Green Job Growth Driven by States
Given the federal government incapacity, state governments have gone ahead on their own: 33 US states and the District of Columbia have passed Renewable or Alternative Energy Portfolio Standards. States as diverse as California, Colorado, Iowa, New Jersey and Texas have become leading proponents of developing green economic policies as a means of stimulating job growth.
This July, the Brookings Institution released the results of an ambitious, nationwide research study regarding green jobs. Researchers at Brookings’ Metropolitan Policy Program found that employment in the U.S. clean energy economy totaled 2.7 million, more than that of the fossil fuel industry and significantly more than Pew Center researchers found in its 2007 study.
A number of Brookings’ findings on the jobs front were encouraging as well as significant. Although the “clean economy” as a whole grew more slowly than the overall economy from 2003-2010–3.4 percent vs. 4.2 percent–the clean technology segment “produced explosive job gains, and the clean economy outperformed the nation during the recession,” the Brookings research team found.
Green Sectors with Greatest Job Growth
Overall, clean economy job growth was held back by layoffs in sectors related to housing and construction, both of which were hard hit during the recession of 2007-2008. “Newer clean economy establishments–especially those in young energy-related segments such as wind energy, solar PV, and smart grid–added jobs at a torrid pace, albeit from small bases,” the report’s authors noted.
The eight fastest-growing clean economy sectors surveyed out of a total 39 in terms of job growth during the period were in the clean energy sector. They were: wave/ocean power; solar thermal; wind power; carbon storage and management; solar photovoltaics, or solar PV; fuel cells; biofuels; and smart grid.
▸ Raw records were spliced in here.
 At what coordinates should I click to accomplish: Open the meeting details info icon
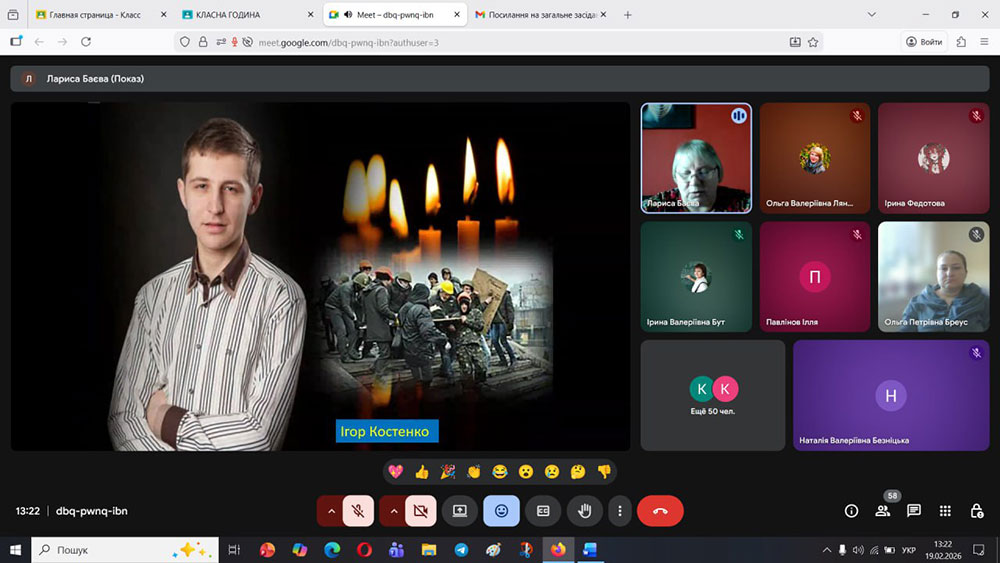(x=851, y=511)
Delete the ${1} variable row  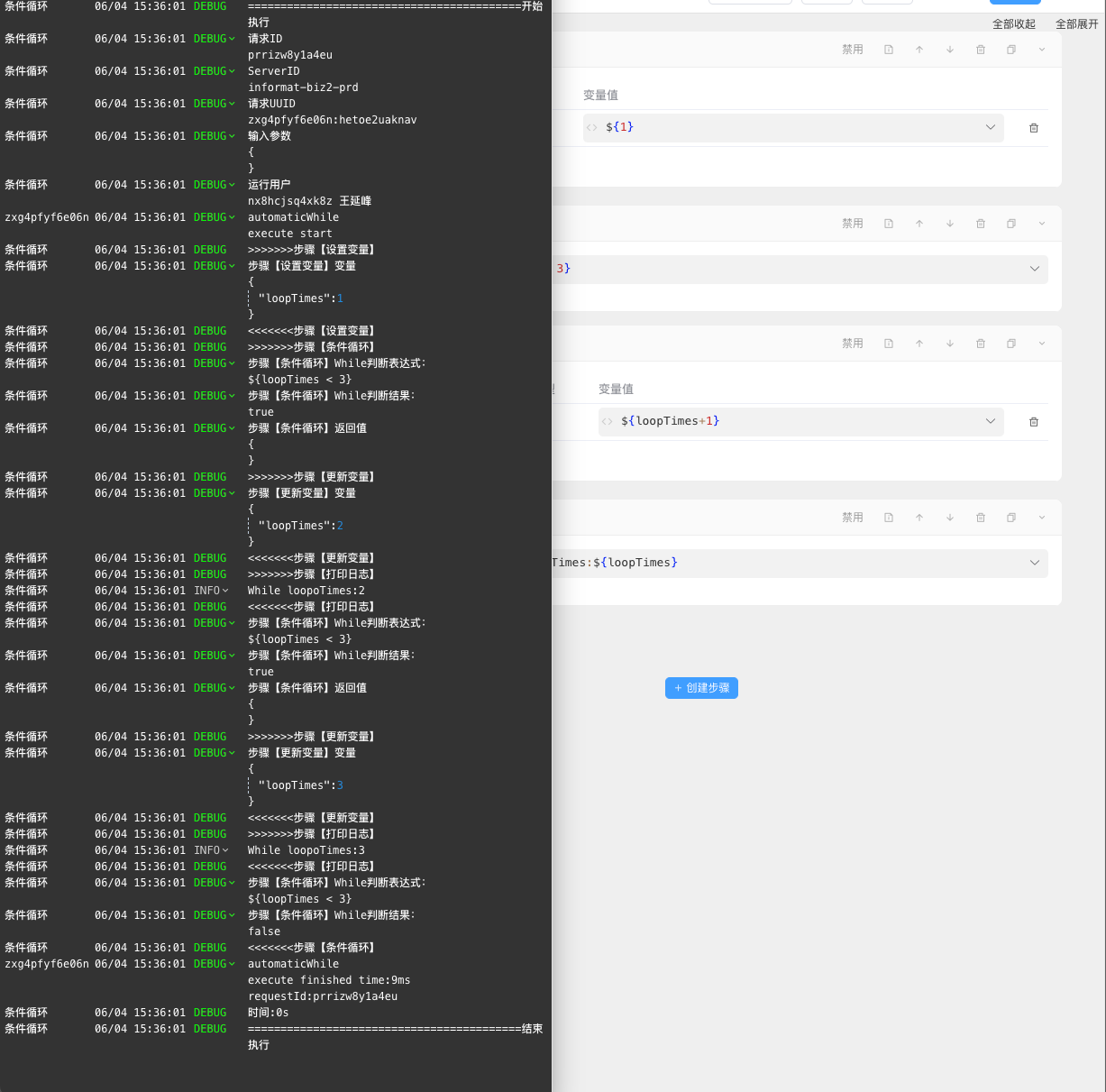coord(1034,128)
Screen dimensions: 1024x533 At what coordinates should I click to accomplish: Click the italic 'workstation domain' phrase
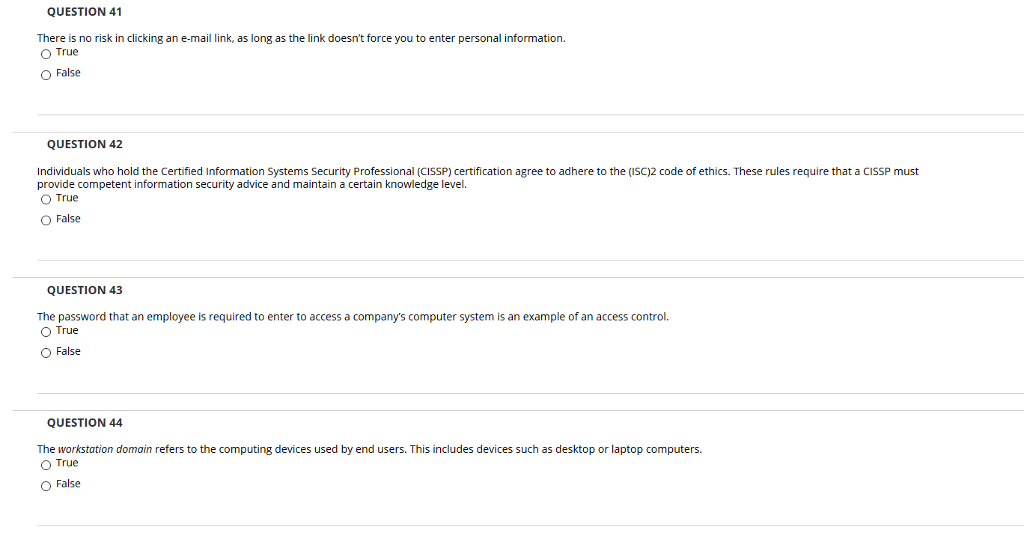(x=104, y=449)
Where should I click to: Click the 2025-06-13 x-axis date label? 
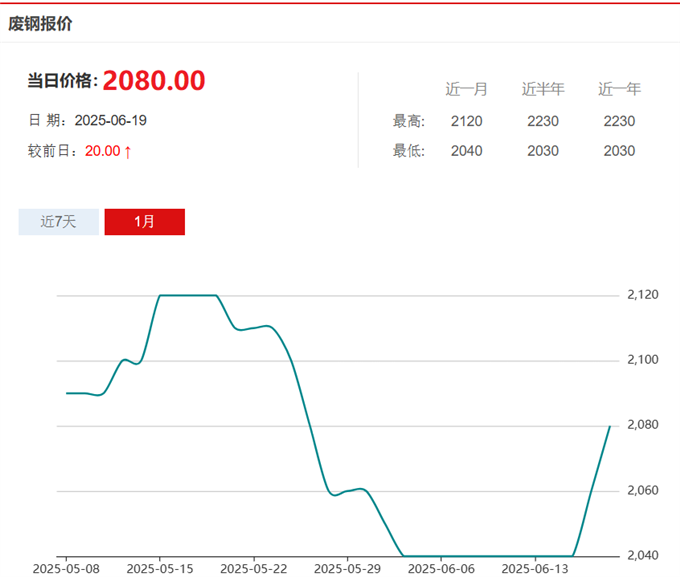535,568
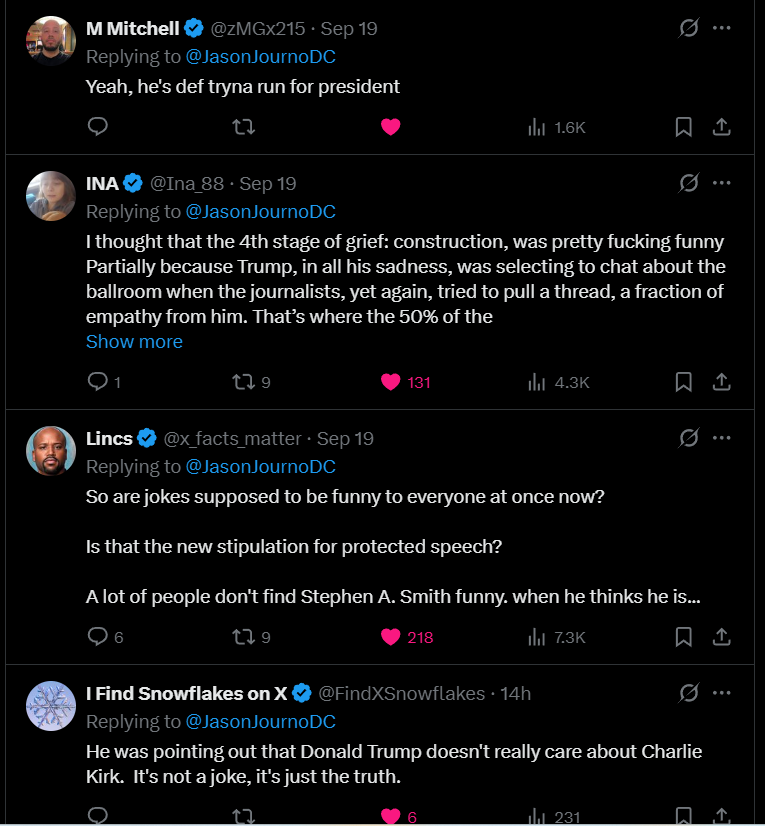
Task: Click the Lincs profile avatar
Action: click(x=51, y=451)
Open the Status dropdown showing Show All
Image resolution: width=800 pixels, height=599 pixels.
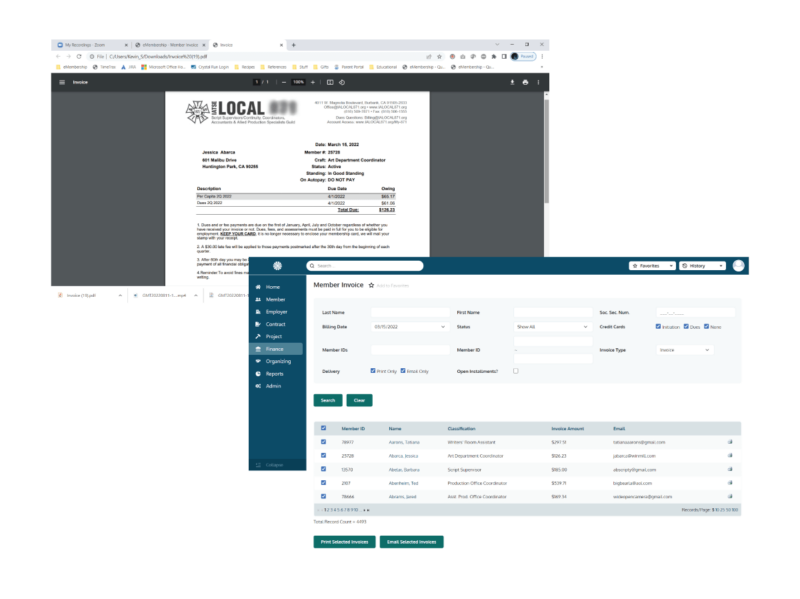click(x=551, y=327)
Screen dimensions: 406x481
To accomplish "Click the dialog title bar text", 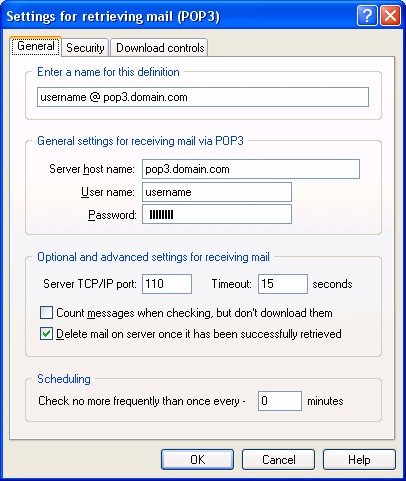I will point(113,16).
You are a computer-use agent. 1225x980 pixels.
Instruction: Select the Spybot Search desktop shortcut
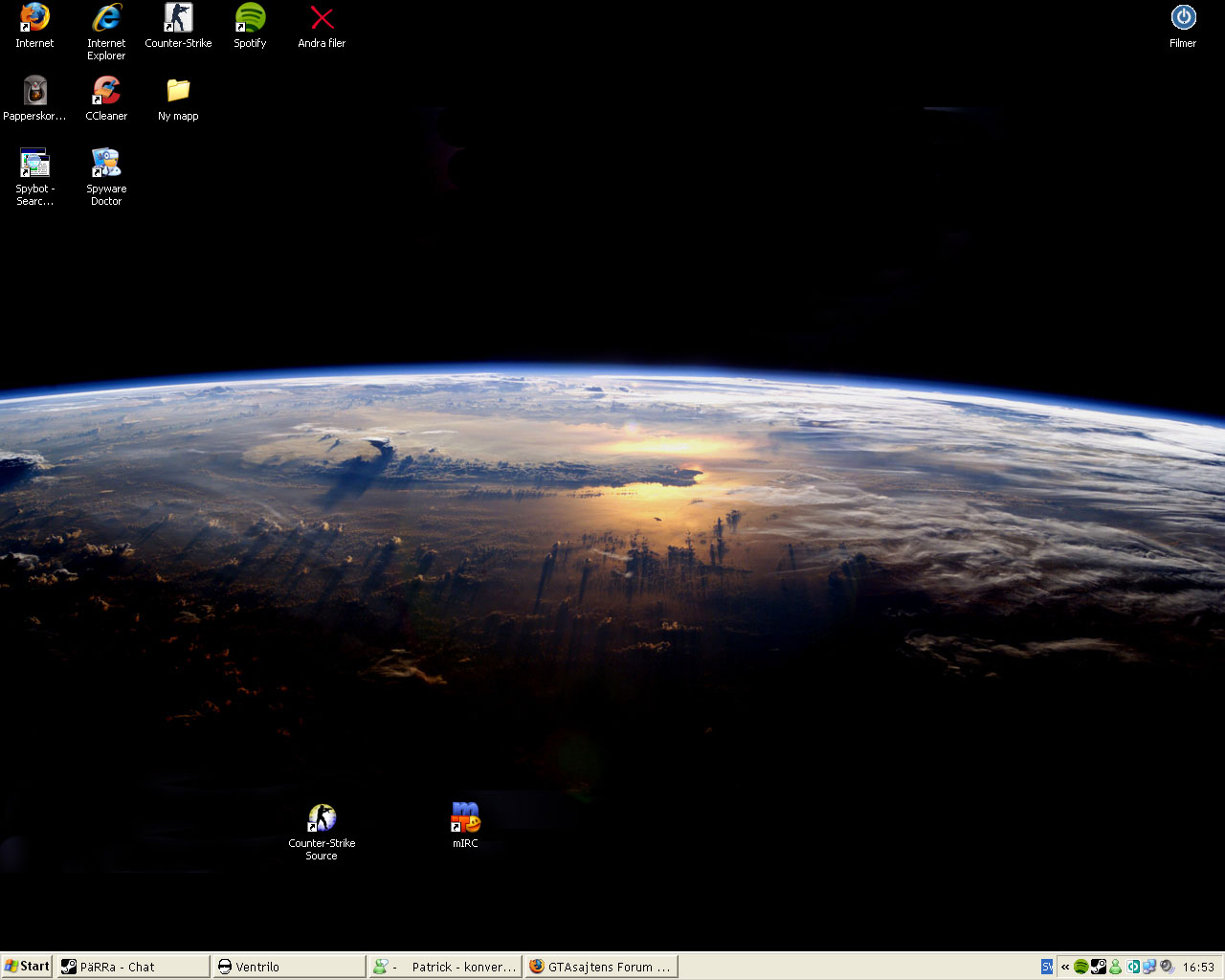click(x=34, y=165)
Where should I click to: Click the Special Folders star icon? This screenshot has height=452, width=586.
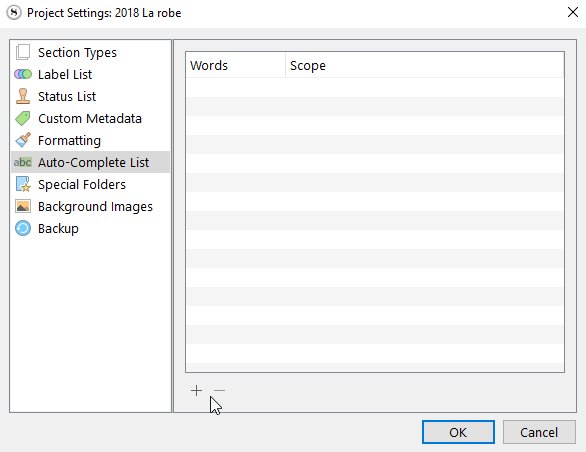[23, 184]
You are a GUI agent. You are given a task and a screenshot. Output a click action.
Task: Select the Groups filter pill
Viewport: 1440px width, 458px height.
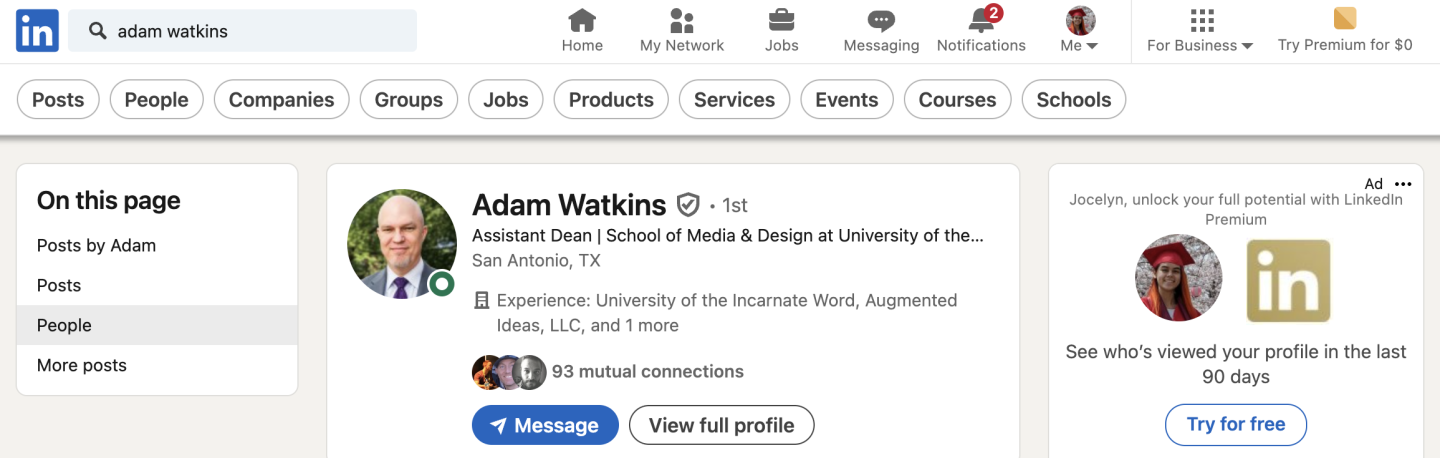click(x=409, y=100)
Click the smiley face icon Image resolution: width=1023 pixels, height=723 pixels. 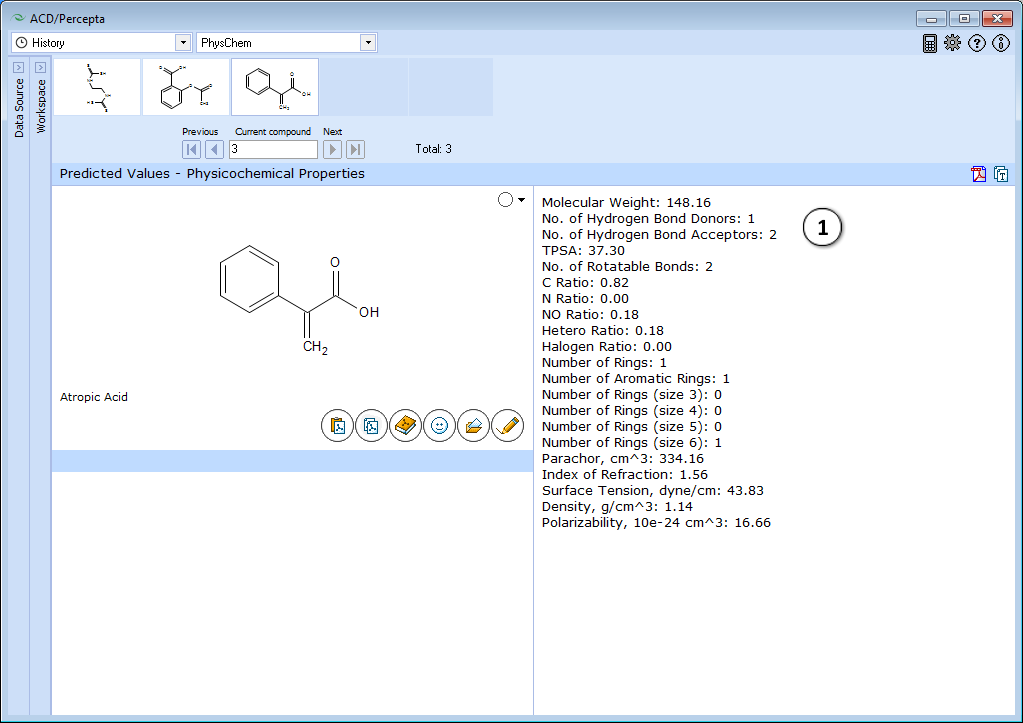tap(439, 426)
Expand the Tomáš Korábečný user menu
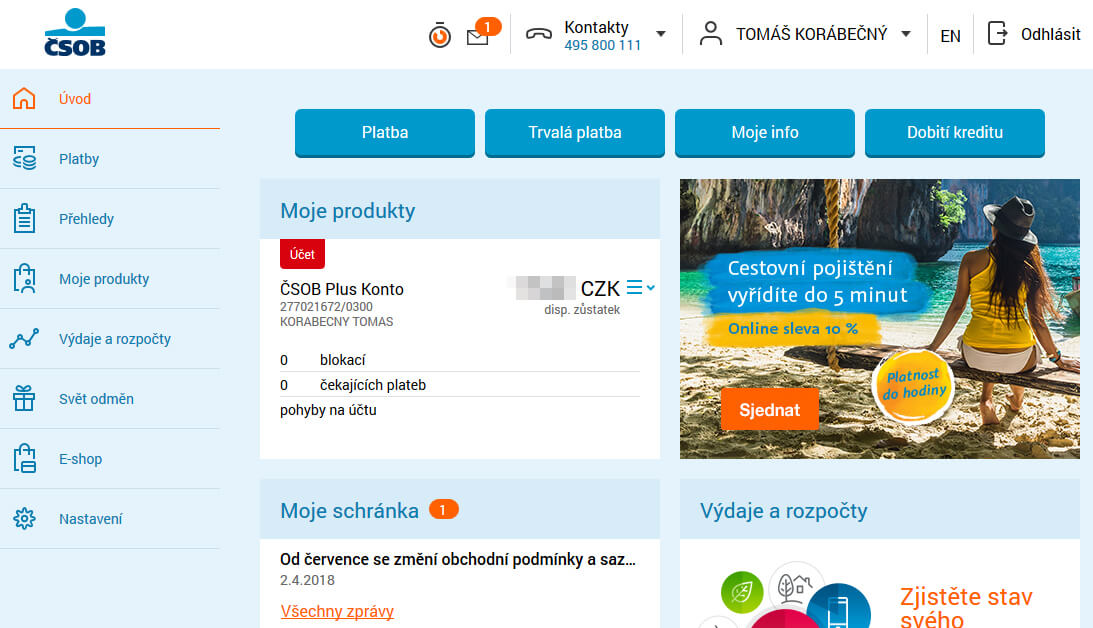Viewport: 1093px width, 628px height. (x=906, y=34)
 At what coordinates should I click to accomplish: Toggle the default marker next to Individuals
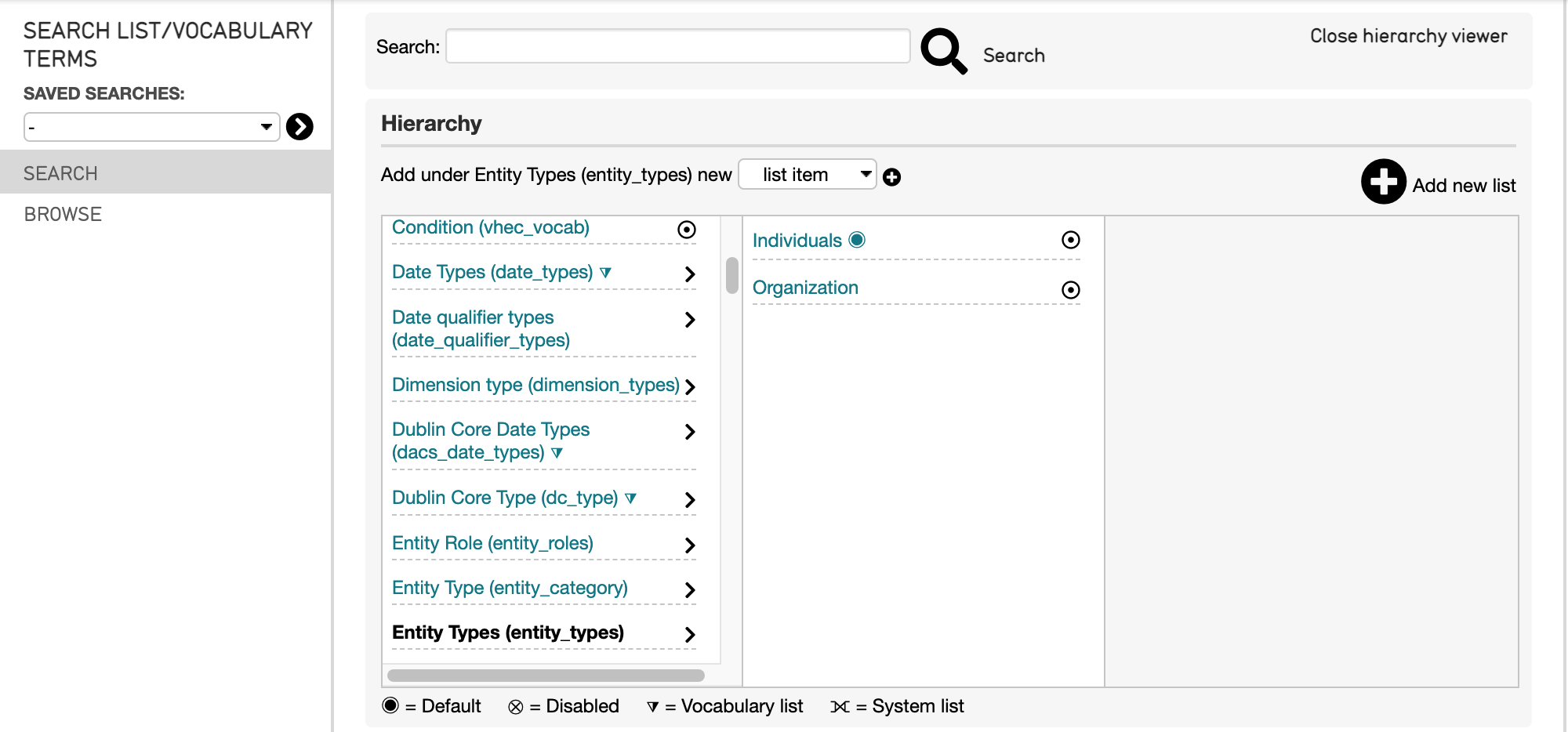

In addition, thirteen sectors were categorized in the energy and resource efficiency segment in the Brookings report. Nearly 180,000 jobs were created in this segment between 2003 and 2010. The largest in absolute terms were public transport (82,601) and energy-saving building materials (25,988).
It’s clear that the rapid growth of investment in the green economy is stimulating innovation and generating a wide variety of relatively well-paying jobs. It’s helping build a new manufacturing base and supply chains for the U.S. and adding to exports, which improves our longstanding itrade deficit and supports the flagging U.S. dollar.
Moreover, it helps us deal with the critical, long-term survival issues of natural resource conservation, environmental protection, health and safety, and helps to assure a decent quality, and respect, of life. What is also clear is that U.S. government representatives need to and can do far more when it comes to establishing long-term policies that assure that this momentum not only continues, but builds.